» COMPLETE THE FOLLOWING
A: Reproduce the passage on the Competition Commission's merger assessment word for word, between "Where a substantial" and "and procurement commitments.", inclusive.
B: Write the next part of the passage on the Competition Commission's merger assessment, picking up after its final sentence.
[Opening DOCUMENT SECTION section]
According to the Draft Guidelines, this assessment involves elements of constitutionality, public policy and economic development imperatives. In terms of constitutionality, the Commission will consider whether the sector influences any constitutionally entrenched rights. This accords with recent decisions of the Constitutional Court, for example, Competition Commission of South Africa v Mediclinic Southern Africa (Pty) Ltd, where the Competition Tribunal's decision to prohibit the proposed merger was upheld on the basis that it would have a significant adverse effect on healthcare costs of both insured and uninsured patients living in the rural Potchefstroom and Klerksdorp region. The case highlighted the healthcare services sector as an essential public good, constitutionally protected under section 27 of the Constitution. 

Where a substantial adverse effect arises, the Commission will consider remedies that promote local investment and localisation such as capital expenditure within the affected sector or region, value chain, increased localisation, and local supply and procurement commitments.
[Closing DOCUMENT SECTION section]
[Opening INFORMATION SHOWN section]
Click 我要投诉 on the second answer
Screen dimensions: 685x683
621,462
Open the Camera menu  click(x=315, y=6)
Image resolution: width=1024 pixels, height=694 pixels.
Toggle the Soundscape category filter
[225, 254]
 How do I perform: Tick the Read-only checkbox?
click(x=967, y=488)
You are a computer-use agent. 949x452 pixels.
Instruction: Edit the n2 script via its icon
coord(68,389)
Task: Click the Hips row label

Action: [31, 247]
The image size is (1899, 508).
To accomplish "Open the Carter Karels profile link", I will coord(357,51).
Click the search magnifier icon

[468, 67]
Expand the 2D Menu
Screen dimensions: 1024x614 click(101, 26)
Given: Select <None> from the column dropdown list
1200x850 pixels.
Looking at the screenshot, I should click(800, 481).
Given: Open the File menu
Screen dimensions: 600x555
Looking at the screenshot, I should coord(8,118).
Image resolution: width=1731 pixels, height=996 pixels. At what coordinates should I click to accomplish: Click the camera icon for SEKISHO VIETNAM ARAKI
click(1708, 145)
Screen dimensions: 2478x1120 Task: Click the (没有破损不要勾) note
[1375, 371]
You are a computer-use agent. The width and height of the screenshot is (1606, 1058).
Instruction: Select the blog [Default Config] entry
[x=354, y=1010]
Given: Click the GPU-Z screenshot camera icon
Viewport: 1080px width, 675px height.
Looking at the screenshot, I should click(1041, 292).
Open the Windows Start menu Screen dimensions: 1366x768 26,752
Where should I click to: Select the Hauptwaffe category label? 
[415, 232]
[Closing INFORMATION SHOWN section]
» ANSWERS TO THE PROBLEMS
A:
Where a substantial adverse effect arises, the Commission will consider remedies that promote local investment and localisation such as capital expenditure within the affected sector or region, value chain, increased localisation, and local supply and procurement commitments.

B:
The effect on SMES or HDP-owned firms to participate/expand in the market

Section 2(e) of the Competition Act reflects that one of its objectives is to ensure that small and medium-sized enterprises have an equitable opportunity to participate in the South African economy. To facilitate the entry into, participation and expansion in South African markets by SMEs or HDPs, the Commission will assess whether the merger affects:

(i)  the barriers to entry or expansion in a market;

(ii)  access to key inputs, services, pricing and the effect on supply conditions;

(iii)  whether the merger parties will continue to purchase from SMEs or HDP-owned firms;

(iv)  training, skills upliftment and development in the industry; and 

(v)   access to funding for business development and growth.

If a merger adversely impacts one of the public interest factors relating to SME and/or HDP participation, the Draft Guidelines provide that the Commission will consider remedies such as the establishment of a supplier development fund for technical, financial or other assistance to SMEs and firms owned or controlled by HDPs, continued or increased SME procurement, skills development and training programmes. 

The effect on the ability of national industries to compete in international markets

The Tribunal has previously intervened to assist local players competing in international markets. For instance, in Cape Karoo (Pty) Ltd (Previously Ostrich Skins (Pty) Ltd) And Klein Karoo International (Pty) Ltd; Mosstrich (Pty) Ltd (IM238Jan19) (Karoo/Mosstrich), the Tribunal conditionally approved what amounted to the establishment of a near-monopoly in order to protect and stabilise the local ostrich industry which was struggling to compete in the international market.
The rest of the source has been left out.